Background information
- Also known as: Cottonbelly
- Born: 18 August 1960 (age 65) Hull, East Riding of Yorkshire, England
- Genres: Downtempo; chill-out; dub; acid jazz; space age pop;
- Occupations: Songwriter; record producer; musician;
- Instruments: Saxophone; guitar; keyboards;
- Years active: 1982–present
- Website: stuartmatthewman.com

= Stuart Matthewman =

English songwriter and record producer (born 1960)

Stuart Colin Matthewman, also known as Cottonbelly, is an English songwriter, record producer and musician. He is best known as the guitarist and saxophonist of the band Sade. His work as a member of Sade has earned him four Grammy Awards and a Rock and Roll Hall of Fame nomination in 2024. Alongside the rest of the band, Matthewman was inducted into the Hall of Fame in 2026. Matthewman has also worked extensively with Maxwell, co-producing the majority of his albums. Additionally, he is also a member of Sweetback.

==Early life and career==
Matthewman was born in Hull, East Riding of Yorkshire. In 1982, he relocated to London.

#### Directions
**a.** According to the Stuart Matthewman text, in what year did he relocate to London?
**b.** Rewrite the stretch of the Stuart Matthewman text from "English songwriter and" through "member of Sweetback.", replacing "musician" with "instrumentalist".
**c.** Carry on the Stuart Matthewman text after its last sentence.

#### Given information
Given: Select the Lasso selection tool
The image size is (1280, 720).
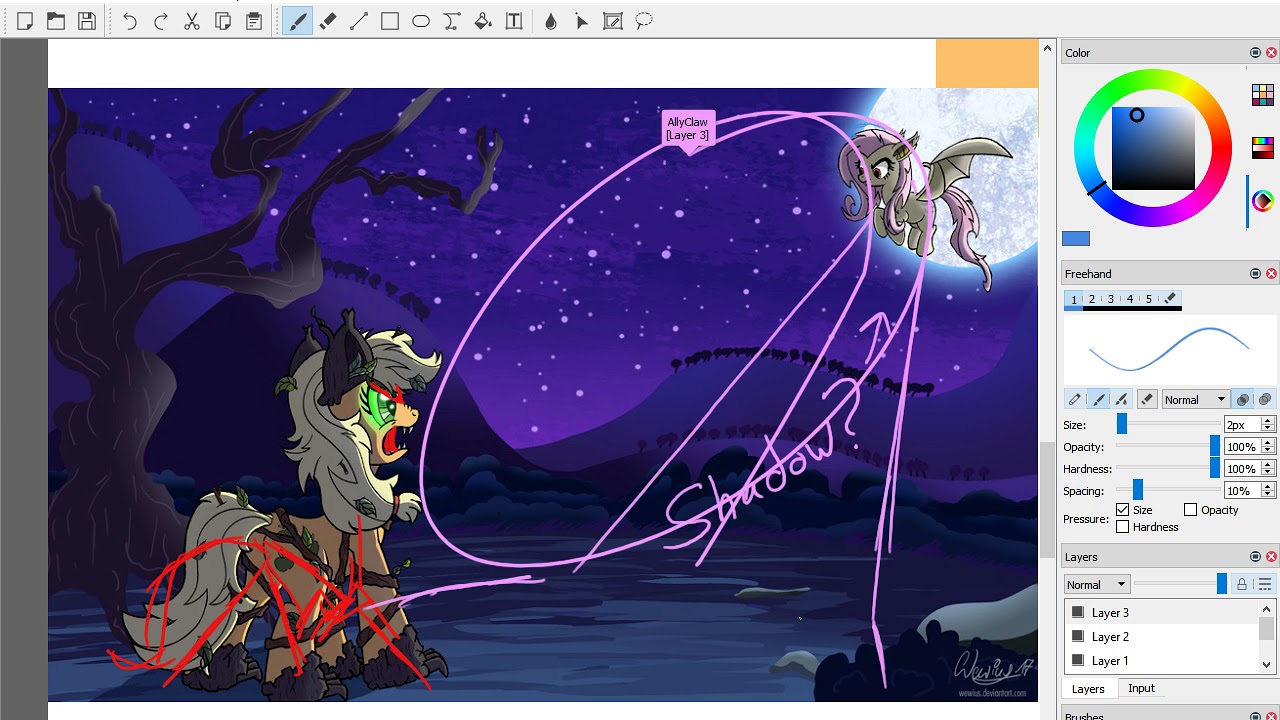Looking at the screenshot, I should [x=644, y=21].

#### Solved problems
**a.** 1982

**b.**
English songwriter and record producer (born 1960)

Stuart Colin Matthewman, also known as Cottonbelly, is an English songwriter, record producer and instrumentalist. He is best known as the guitarist and saxophonist of the band Sade. His work as a member of Sade has earned him four Grammy Awards and a Rock and Roll Hall of Fame nomination in 2024. Alongside the rest of the band, Matthewman was inducted into the Hall of Fame in 2026. Matthewman has also worked extensively with Maxwell, co-producing the majority of his albums. Additionally, he is also a member of Sweetback.

**c.**
Joining Latin funk band Pride, Matthewman met singer Sade Adu and they began writing songs together. Teaming with bassist Paul S. Denman and keyboardist Andrew Hale, they formed the band Sade. Sade signed with Epic Records in 1984. In addition to songwriting, Matthewman can be heard on saxophone, guitar, keyboards, and programming. He appeared on all of Sade's tours and albums: Diamond Life, Promise, Stronger Than Pride, Love Deluxe, Lovers Rock, and Soldier of Love all of which went triple platinum in the U.S. and have totalled sales over 40 million albums worldwide.

In 1995, percussionist Karl Vanden Bossche introduced Matthewman to then unknown singer Maxwell. Matthewman co-produced, co-wrote, and played saxophone and guitar on Maxwell's albums: Maxwell's Urban Hang Suite (Columbia, 1996), Embrya (Columbia, 1998), Now (Columbia, 2001) and blackSUMMERS'night (Columbia, 2016).

In 1996, Matthewman along with Andrew Hale and Paul Spencer Denman formed the studio band Sweetback. Their work featured instrumental songs and songs with guest vocalists. They released two albums, Sweetback (1996) and Stage 2 (2004).

Matthewman co-wrote, performed, and produced tracks on Santessa's 2000 trip-hop album, Delirium, released on Sony.

Using the pseudonym Cottonbelly, Matthewman released the dub/electronic album, X Amounts of Niceness in 2010 and produced remixes for artists.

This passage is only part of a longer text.